Paladares exigentes
Comida é uma forma de diálogo com o mundo, com os outros e com a vida. E a satisfação não é a barriga cheia, e sim a alma preenchida
Há alimentos aos quais atribuímos poderes malignos, que matam ou adoecem, ou benignos, que curam, rejuvenescem ou são afrodisíacos. Cada época tem suas crenças. Não são somente os homens que podem ser conquistados pelo estômago, ou podiam, porque muitas mulheres hoje não sabem fritar um ovo (eu inclusive). Mulheres também são sensíveis às seduções da mesa, jantar romântico faz parte dos rituais da conquista. Além disso, o que entra e sai do corpo é um tema sobrecarregado. Nosso ventre pode ser abrigo de fetos e vaza sangue regularmente, inflamos e murchamos à mercê dos hormônios.

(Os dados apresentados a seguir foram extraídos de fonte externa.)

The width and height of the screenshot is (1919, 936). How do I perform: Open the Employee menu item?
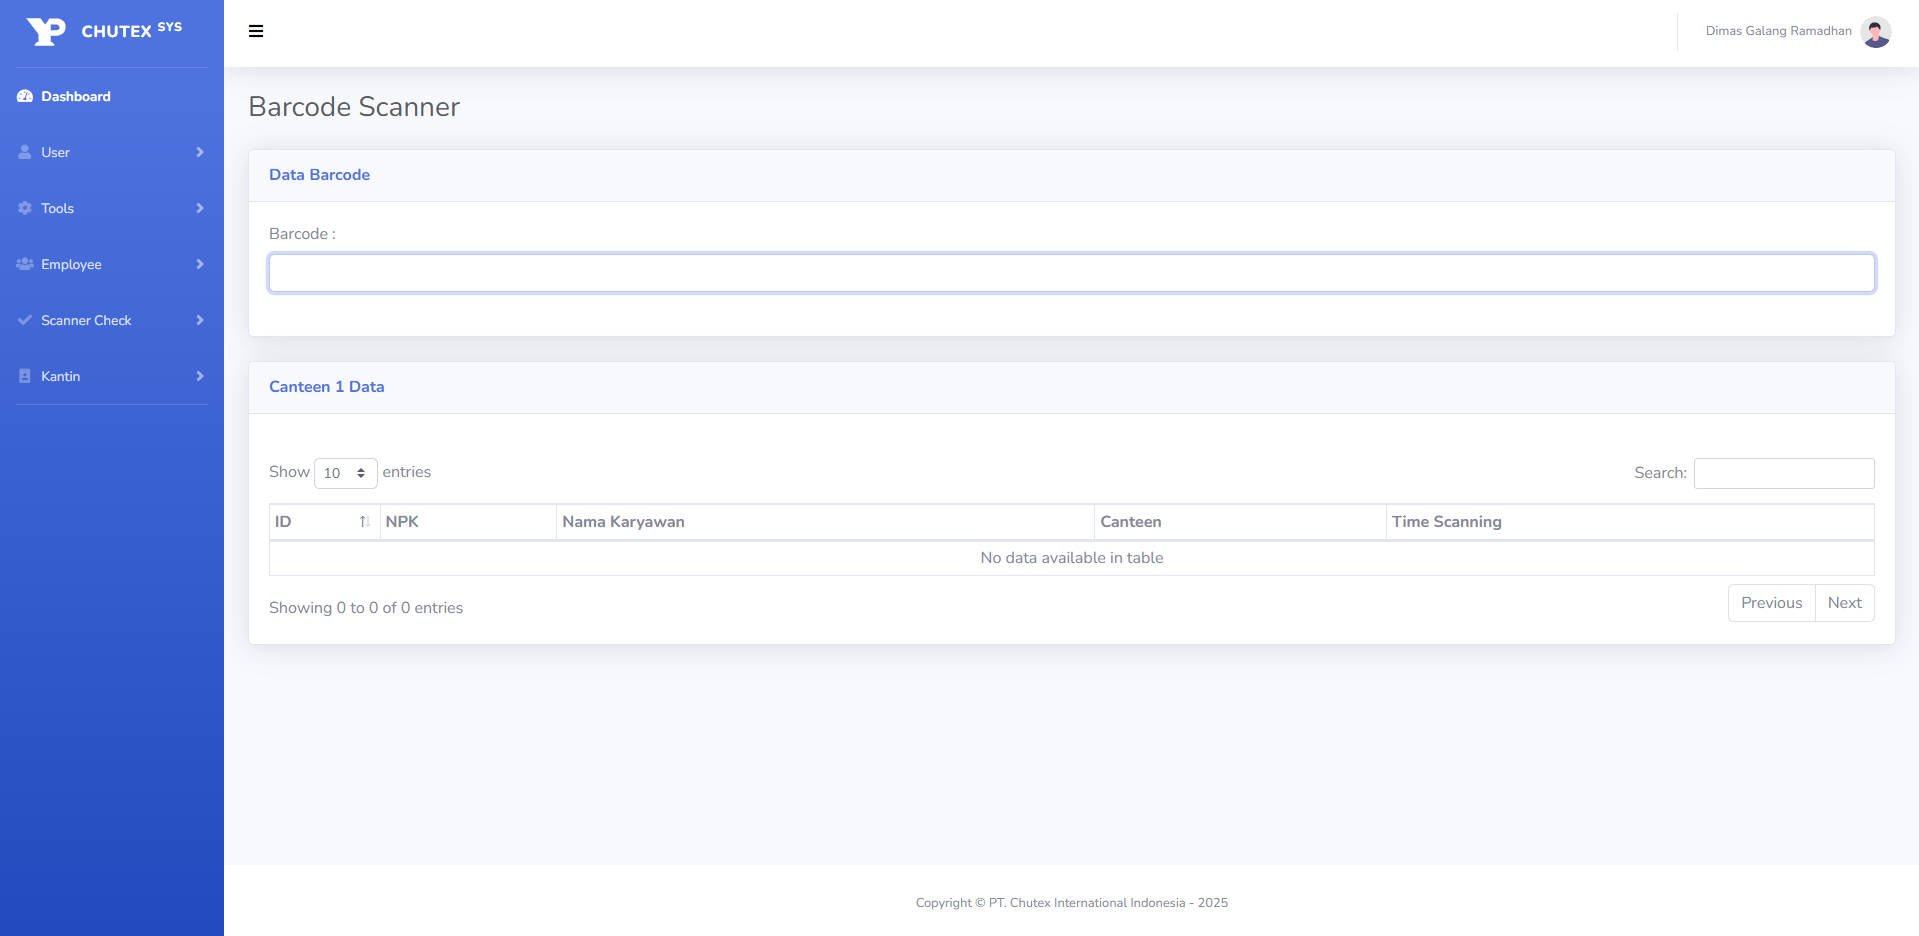pos(72,265)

A obsessão pelo peso talvez seja uma resposta possível a esse corpo mutante. Talvez no controle da boca domaríamos algo dessa fisiologia cheia de eventos.

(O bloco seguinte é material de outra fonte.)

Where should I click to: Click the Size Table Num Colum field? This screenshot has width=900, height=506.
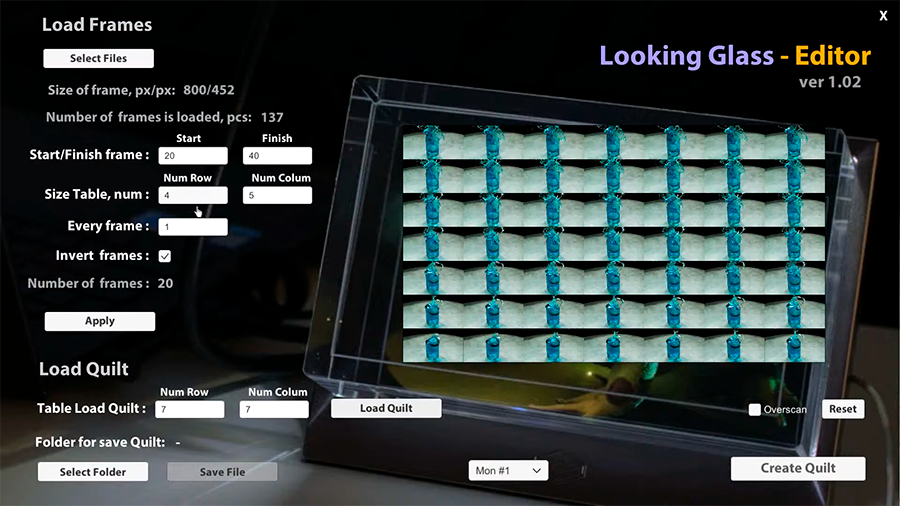tap(277, 196)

Comer é fonte de prazeres, pânicos e crenças. Todas as religiões incluem tabus, ritos ou oferendas alimentares. Os deuses também têm seu paladar. Já os mortais, desde cedo mostram suas exigências. A cólica gástrica dos bebês é uma das primeiras experiências de conflito com a mãe, e é desconcertante para ambos os membros da dupla. Afinal, como pode doer tanto a barriga daquela criaturinha que só toma leite? A mãe se martiriza, fica escolhendo alimentos que não envenenem seu leite, o bebê sofre, quer aliviar o mal-estar mamando e só consegue ter mais dor. Na fase seguinte vem a descoberta da independência: depois que aprendeu que só abre a boca quando quer, não há aviãozinho que convença o pequeno de que ele deve comer mais e aquilo que nós escolhemos. Comida é sempre uma forma de diálogo com o mundo, com os outros e com a vida, raramente fome. A satisfação não é a barriga cheia, é a alma preenchida, está além da saciedade.
Comendo lembranças
“Me surpreenda!”, exige um afetado crítico gastronômico, da mais pernóstica das culinárias, a francesa. A cena está num recente filme infantil (sucesso entre adultos), Ratatouille. A solução encontrada pelo
ratinho cozinheiro é oferecer-lhe uma receita popular, que emociona o paladar do exigente gourmet. Ao reencontrar o prato de legumes que sua mãe lhe preparava, Anton Ego, o implacável crítico, submerge nas
catacumbas da sua memória, como na famosa cena das madalenas de Proust. Comida, conclui-se, sempre será uma evocação infantil lapidada pela vida. Por isso, como crianças, somos todos chatos para comer. Haja paciência!